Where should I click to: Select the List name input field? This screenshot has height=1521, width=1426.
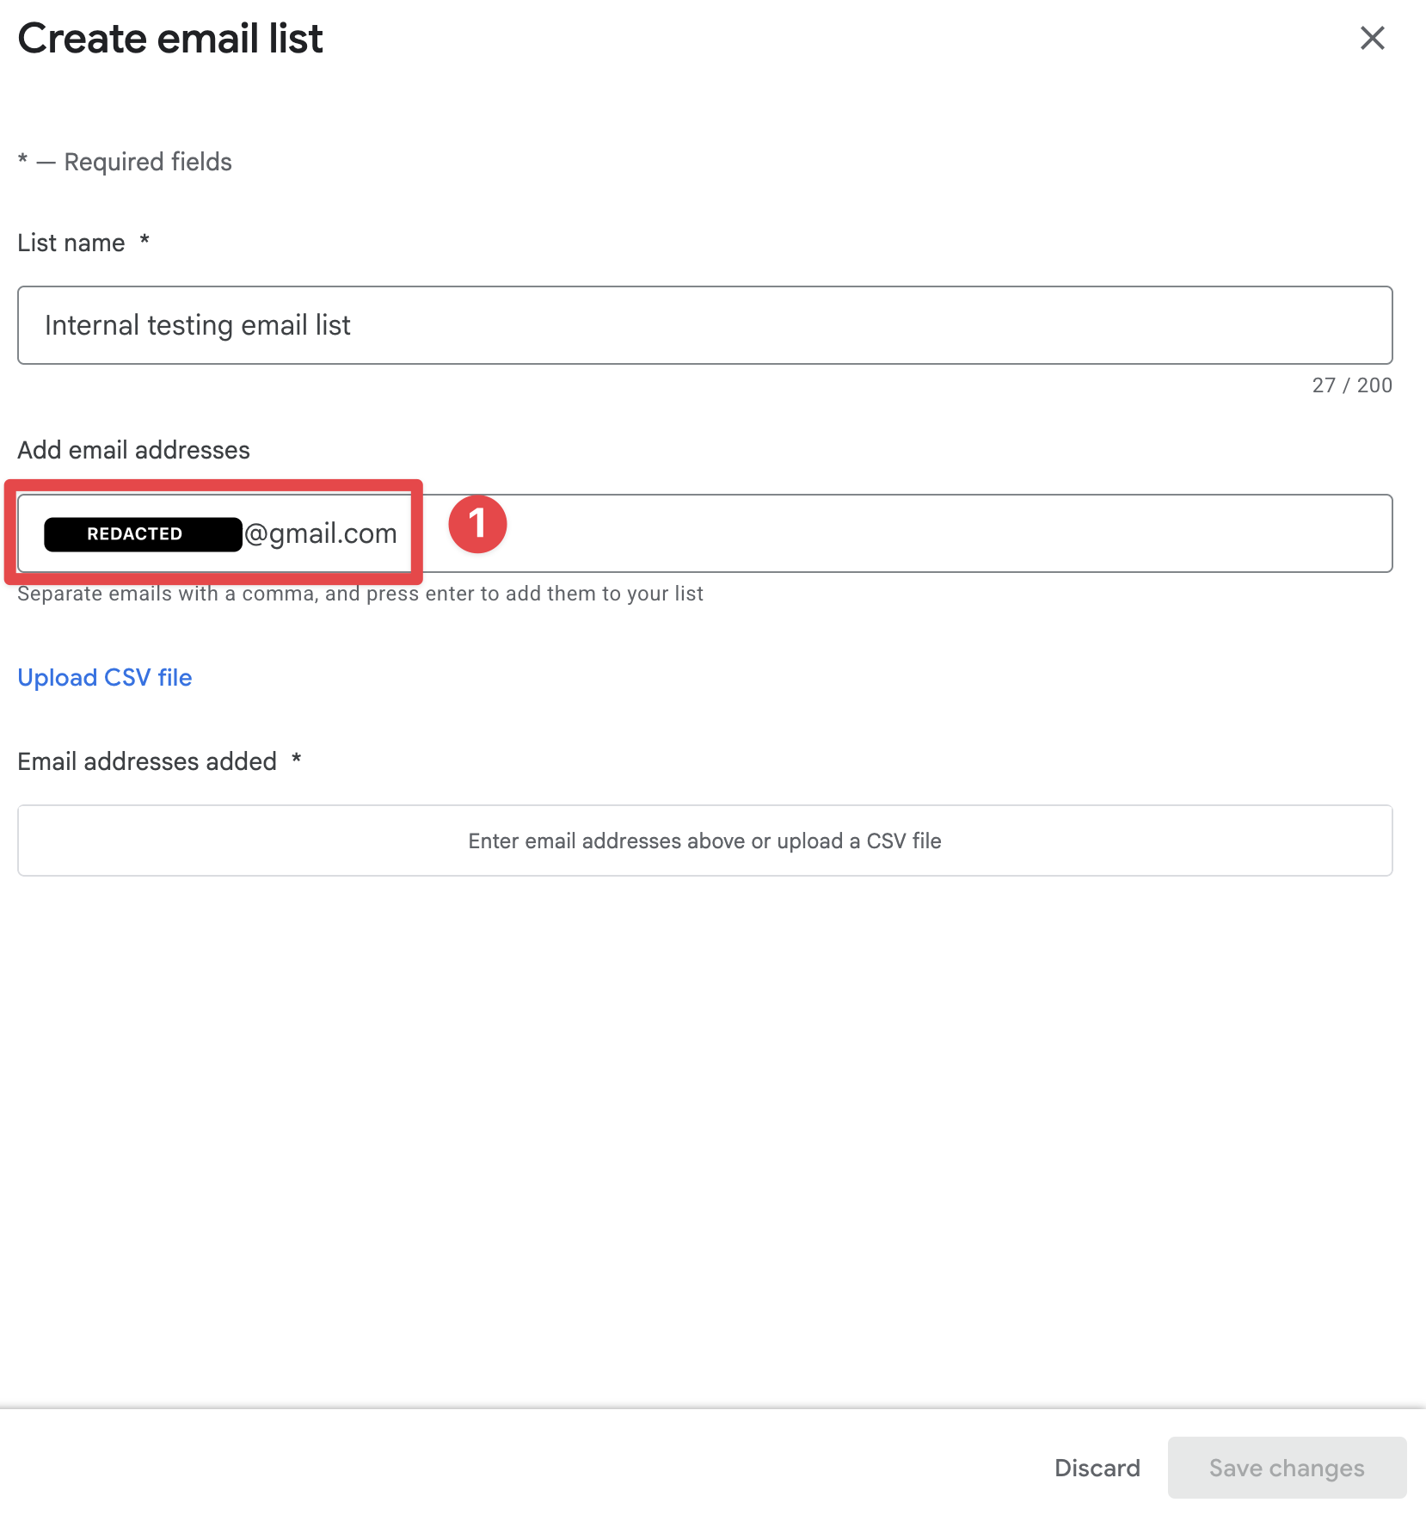705,325
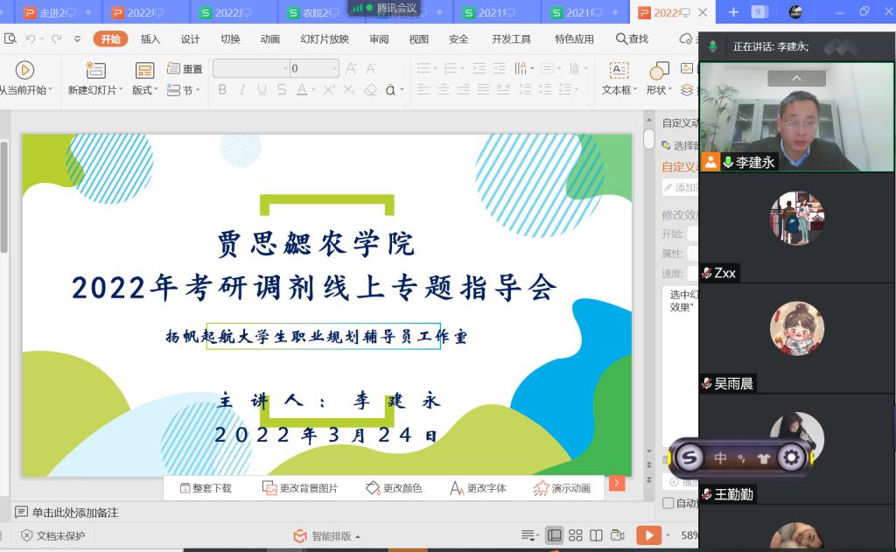Click the 整套下载 download button

tap(206, 488)
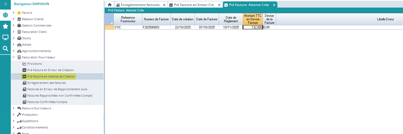Image resolution: width=403 pixels, height=134 pixels.
Task: Click the Montant TTC cell showing 132,000
Action: (253, 27)
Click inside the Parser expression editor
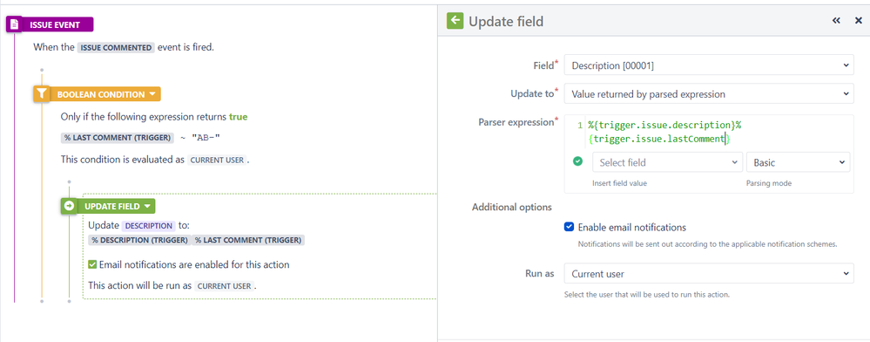 pyautogui.click(x=709, y=133)
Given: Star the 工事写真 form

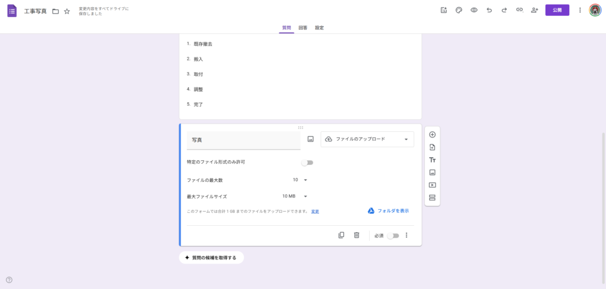Looking at the screenshot, I should coord(67,11).
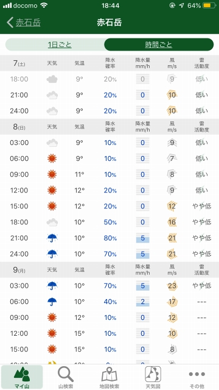219x390 pixels.
Task: Tap the 9(月) date header row
Action: pos(110,270)
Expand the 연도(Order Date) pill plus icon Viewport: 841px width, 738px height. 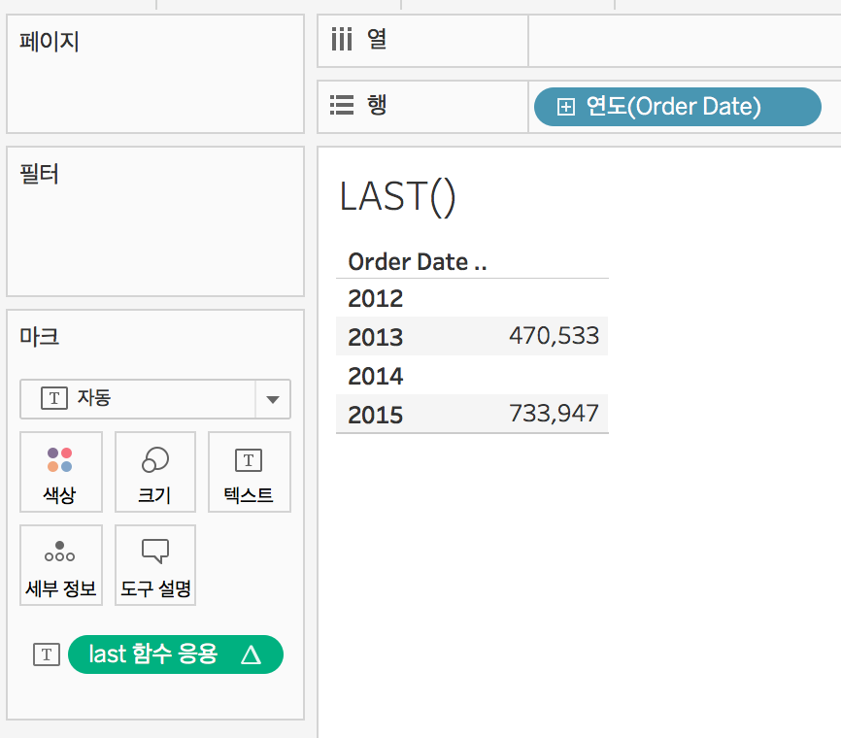[566, 107]
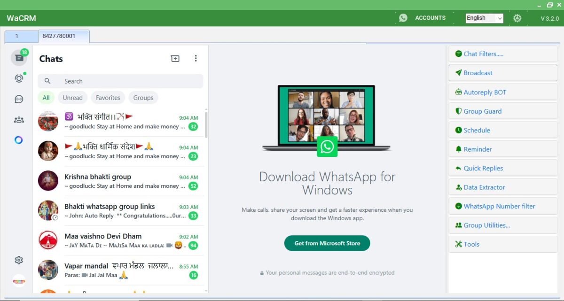Expand the Group Utilities menu
The image size is (564, 301).
502,225
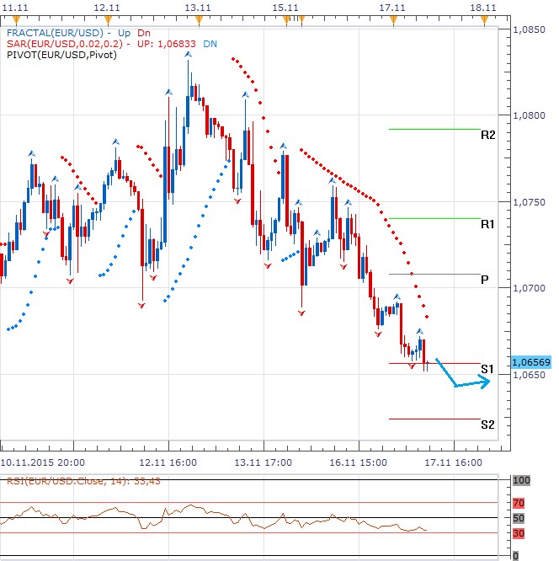Click the RSI 70 overbought level marker
559x561 pixels.
click(520, 503)
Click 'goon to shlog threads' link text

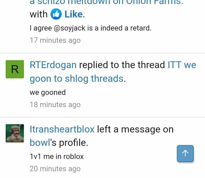click(77, 79)
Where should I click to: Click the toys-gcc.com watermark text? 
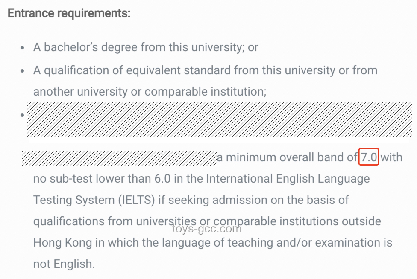click(x=207, y=229)
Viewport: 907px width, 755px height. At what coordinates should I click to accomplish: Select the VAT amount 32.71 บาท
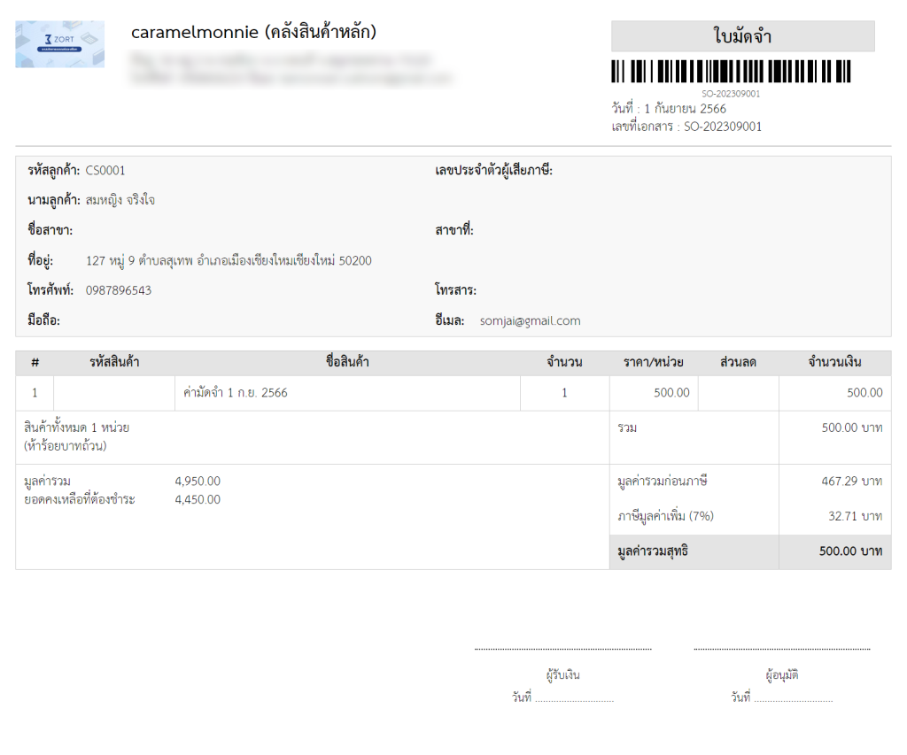852,516
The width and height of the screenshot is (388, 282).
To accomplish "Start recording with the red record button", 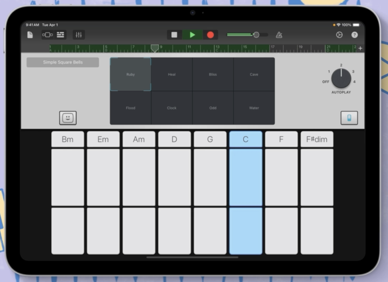I will (x=210, y=35).
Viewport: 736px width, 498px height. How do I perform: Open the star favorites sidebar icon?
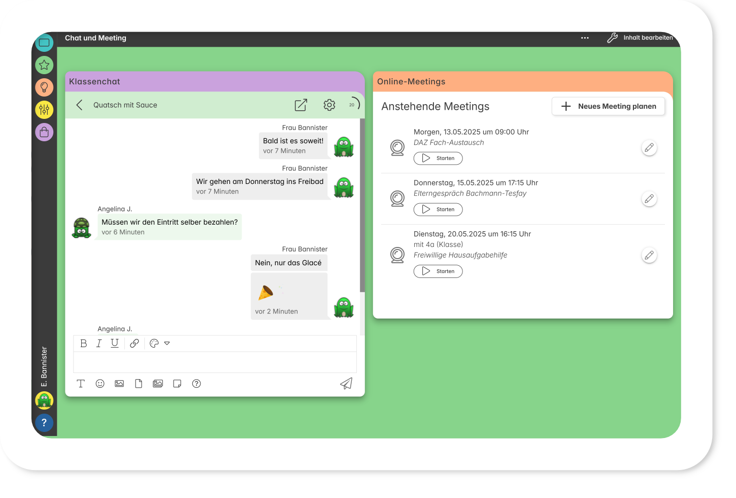44,65
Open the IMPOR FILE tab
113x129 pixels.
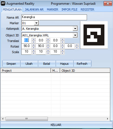tap(70, 9)
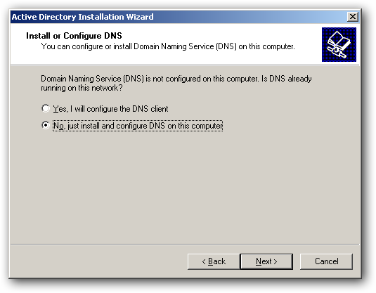Click the separator line above the buttons
Image resolution: width=376 pixels, height=293 pixels.
click(x=185, y=245)
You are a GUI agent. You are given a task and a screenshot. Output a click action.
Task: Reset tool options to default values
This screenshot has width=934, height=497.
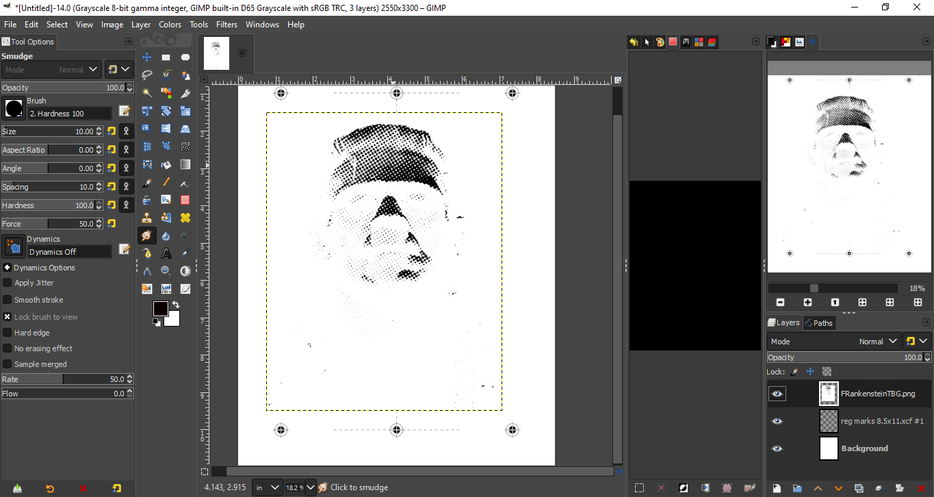(117, 488)
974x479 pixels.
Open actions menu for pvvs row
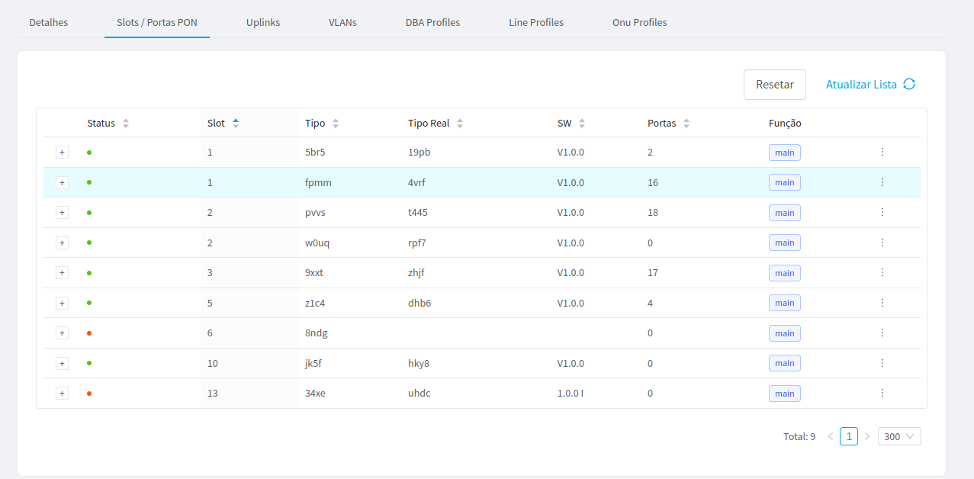[882, 213]
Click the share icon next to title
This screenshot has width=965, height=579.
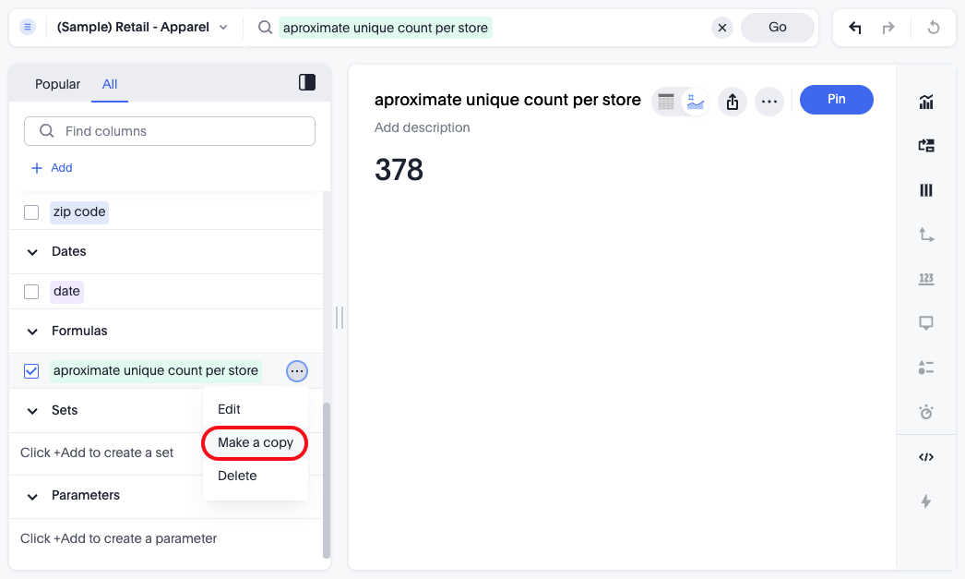[x=733, y=102]
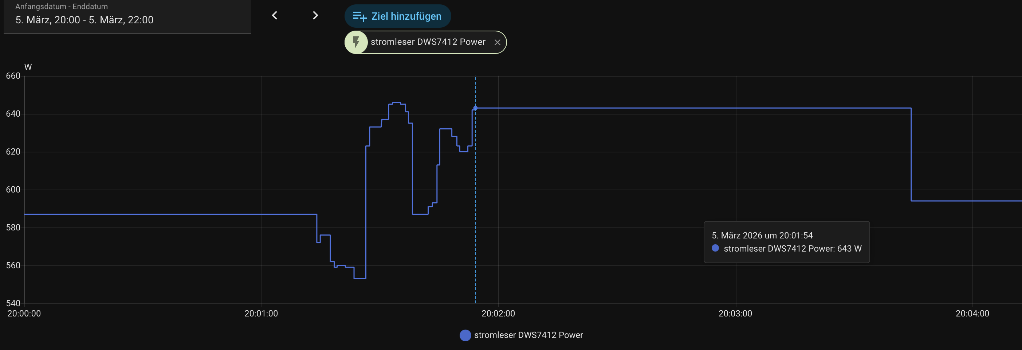Click the tooltip showing 5. März 2026 um 20:01:54
1022x350 pixels.
[x=786, y=242]
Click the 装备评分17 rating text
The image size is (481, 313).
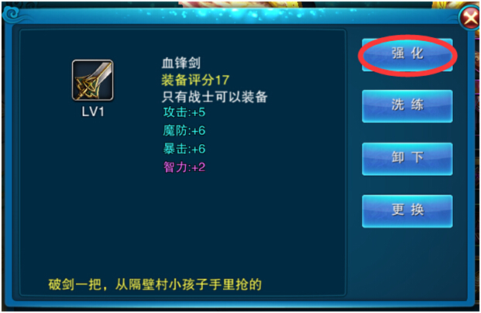point(195,80)
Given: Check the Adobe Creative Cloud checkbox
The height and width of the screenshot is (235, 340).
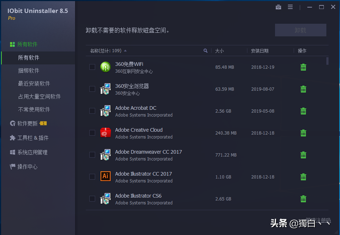Looking at the screenshot, I should point(92,133).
···
Requirement: Reproduce the lines from the one holding "Click the 装备评分17 rating text" through the end of the entries above exactly, keeping both ends and dropping every picture.

Output of the task:
Click the 装备评分17 rating text
The image size is (481, 313).
point(195,80)
Given: Check the Adobe Creative Cloud checkbox
The height and width of the screenshot is (235, 340).
Looking at the screenshot, I should point(92,133).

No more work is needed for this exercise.